Parshat Emor
By Rabbi Hanan Schlesinger
Sometimes I pray and I am far away from prayer. My mind and my heart are someplace else. But many times I am there, focusing deeply on the words and their meaning.
There can be more, though. An aura of serenity at times descends upon me and I feel enveloped in oneness. At those moments all of me is praying. All of me being in the moment, uplifted towards momentarily altered consciousness. I have come close. My heart smiles and is content.
And then I realize that I had been earlier praying with my mind, but not with my whole being. My head had been in the tefillah, but not my heart.
When does prayer really become prayer? Perhaps when we go beyond the words.
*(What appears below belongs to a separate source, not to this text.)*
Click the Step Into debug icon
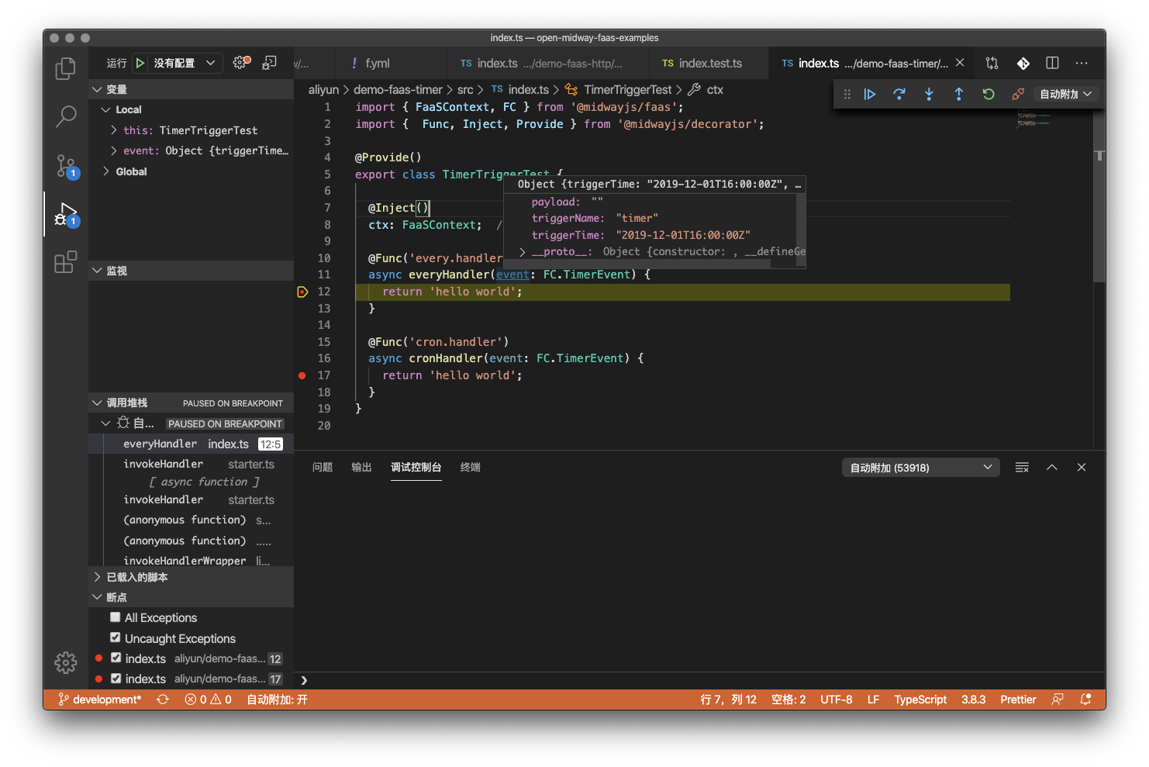Image resolution: width=1149 pixels, height=767 pixels. click(929, 94)
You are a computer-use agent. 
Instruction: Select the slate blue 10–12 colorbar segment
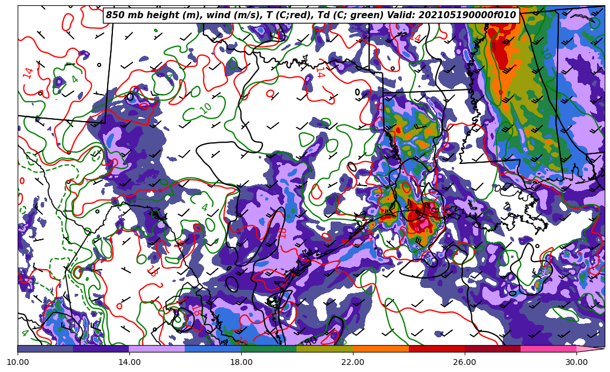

Not ignore them, but rather see them as stepping-stones towards God. The prayer experience must begin with the text. However, the text is only the means and not the end.
We praise, we beseech, we request, we thank. But it does not end there. The text ought to bring us to a different place, a higher place. We have to open ourselves up to that. It is really about connection to the transcendent.
So there may be a danger in the intellectualization of prayer. And least that is the understanding of the author of the “Mei haShiloach,” Rabbi Mordechai Leiner, in his comments on this week’s Torah portion. “An ox or a lamb, one must not slaughter it and it’s young on the same day.”
The meaning of the verse according to the Izbitcher, as he is known, is clear. God is merciful, and we must be merciful as well. The mother animal must not be subject to the anguish of seeing her young slaughtered before her eyes. Spare her the pain.
Yet the Talmud in Tractate Megilla warns against citing this explanation of the commandment at any place in one’s prayers. We must never ask God to be merciful upon us, just as he has commanded us to act mercifully toward the animals he has created. But why not, asks Rabbi Leiner?
We must pray, he answers, to God, and not to the God of our understanding. We are asked to leave behind our limited, circumscribed conception of God. Prayer is meant to bring us to a place beyond human grasp. It is a journey toward God — not toward God as we understand Him, but toward God Himself.
We ought not to make the mistake of confusing God with his commandments and certainly not with our understanding of his commandments. He has given us many and various tools and methods to strike out on our quest, but the goal is beyond all of these implements.
Our minds and our deeds can take us only so far. At a certain point, we must let go, but not completely. First we must do what has to be done and think what has to be thought. But then we have to open ourselves up to the illumination that is beyond us. Activity must give way to passivity. Assertivity must give way to receptivity.
We loosen our grip, empty our minds and let go. Then, perhaps, we can really pray.
Rabbi Hanan Schlesinger is executive director and community rabbinic scholar at the Jewish Studies Initiative of North Texas.